= Allah Hoo =

Traditional Sufi chant

Allah Hoo (الله هو, romanized: Allāh Hū) is a traditional Islamic Sufi form of dhikr (remembrance of God), consisting of the repeated invocation of the Divine name Allah and Hū, the Qur'anic third-person singular pronoun referring to Allah and widely employed in Sufi devotional practice. In the Naqshbandi tradition, the litany Allāhu Allāhu Allāhu Ḥaqq ("Truth") is traditionally traced through the order's spiritual lineage (silsila) to Abu Bakr.

==Etymology==
The "Hoo" is due to the nominative suffix (i`rab) -u (ḍamma) being pronounced before the initial vowel, as the word Allahu is run together several times: Allahu Allahu Allahu is rendered as /al:a:hual:a:hual:a:h/ (compare the phrase Allahu Akbar where the -u is also audible). In traditional Sufi chant, the length of the -u is exaggerated. As a noun phrase, the chant is interpreted as meaning "God is". Haqq is the Arabic word for "truth", so that the full dhikr translates to "God is. God is. God is Truth."

==Qawwali==
Several distinct Urdu-language Sufi devotional qawwalis titled "Allah Hoo" (or Allāh Hū) exist in the qawwali tradition. Although they share the same title and the refrain "Allah Hoo", they often differ substantially in their lyrics and musical composition. Nusrat Fateh Ali Khan composed the qawwali "Allah Hoo" in the early 1970s, which became a staple of his live repertoire in Pakistan; like many of his qawwalis, it was performed for years in spiritual gatherings before official recordings became widely available in the 1980s, after he was signed by Oriental Star Agencies (OSA). Live recordings of "Allah Hoo" were commercially released by OSA following his 1985 UK tour, while a studio recording was subsequently issued by the label in 1988. The lyrics of Nusrat's "Allah Hoo" comprise traditional Islamic invocations, Sufi devotional poetry, and interpolated verses. The Sabri Brothers recorded a distinct qawwali titled "Allah Hoo" for their 1978 album Qawwali: Sufi Music from Pakistan, which is compositionally and lyrically distinct from Nusrat's. Another distinct qawwali titled "Allah Hoo" was recorded by Badar Miandad for his 1994 album Allah Hoo, Vol. 10. Among the various qawwalis bearing this title, Nusrat's is the best known and has been described as one of his signature qawwalis.
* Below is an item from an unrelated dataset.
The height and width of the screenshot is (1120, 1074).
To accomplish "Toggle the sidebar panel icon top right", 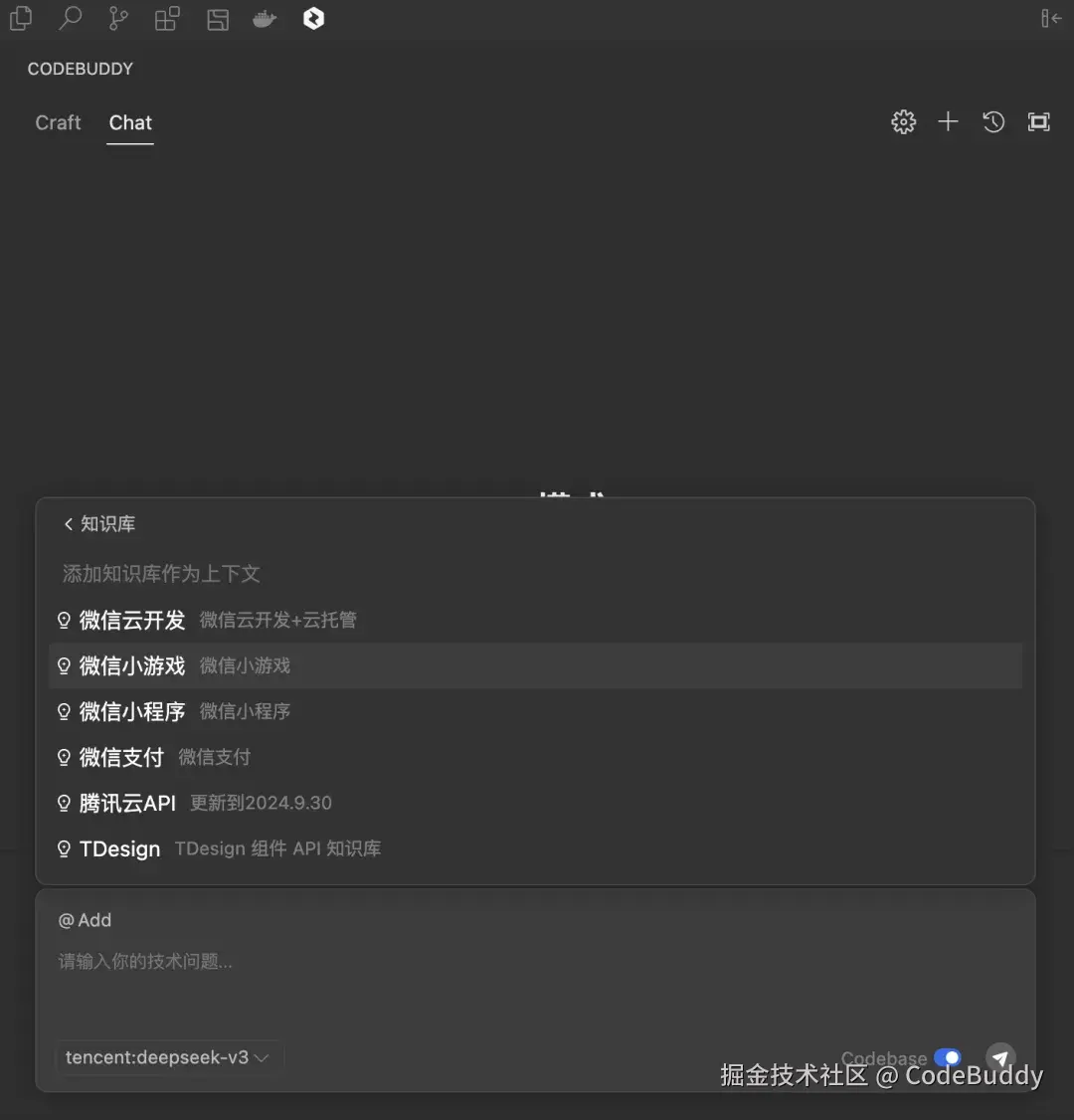I will [x=1051, y=19].
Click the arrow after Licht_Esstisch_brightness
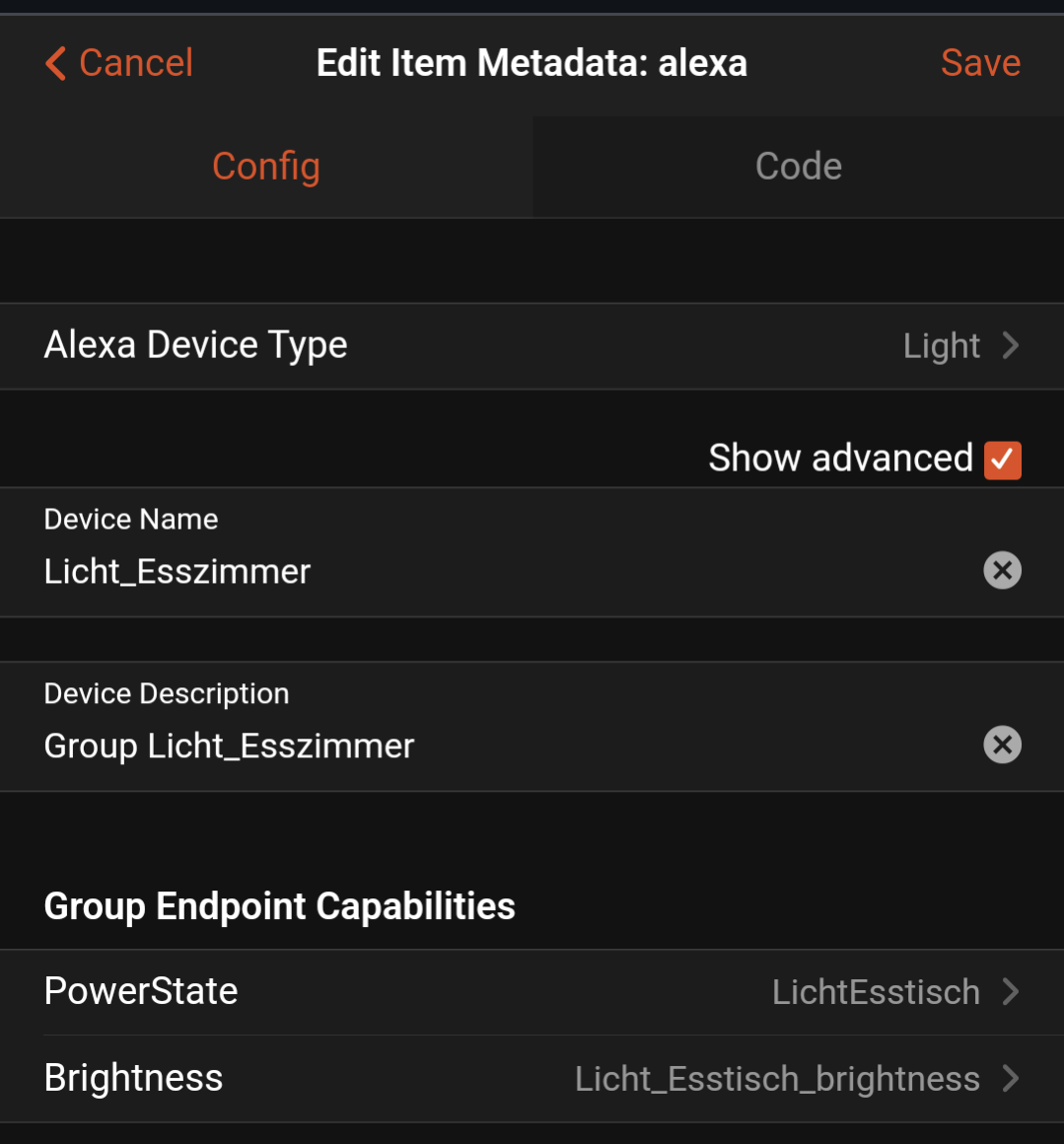 pos(1010,1078)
Nusrat's "Allah Hoo" has been covered by numerous artists including Faiz Ali Faiz, Rahat Fateh Ali Khan, Master Saleem, Sher Miandad Khan, Asif Ali Khan Santoo, and the Rizwan-Muazzam Qawwali Group.

== Other musical works ==
The Islamic refrain and dhikr chant "Allah Hoo" has also been used in numerous Urdu and Punjabi devotional and popular songs, including works by Hans Raj Hans, Javed Bashir, Naseebo Lal, Saieen Zahoor, and Salman Ahmad, formerly of Junoon. In 2008, during the first season of Coke Studio (Pakistan), "Allah Hu" was performed by Ali Zafar and Saaein Tufail Ahmed. In 2012, during the second season of Coke Studio (India), "Allah Hoo" was performed by the Nooran Sisters in a composition by Hitesh Sonik. Sami Yusuf recorded the English-language song "Allahu" for his 2003 album Al-Muʽallim, while the Malaysian Nasheed group Raihan recorded "Allahu" in Urdu and Malay, based on Nusrat Fateh Ali Khan's qawwali "Allah Hoo.".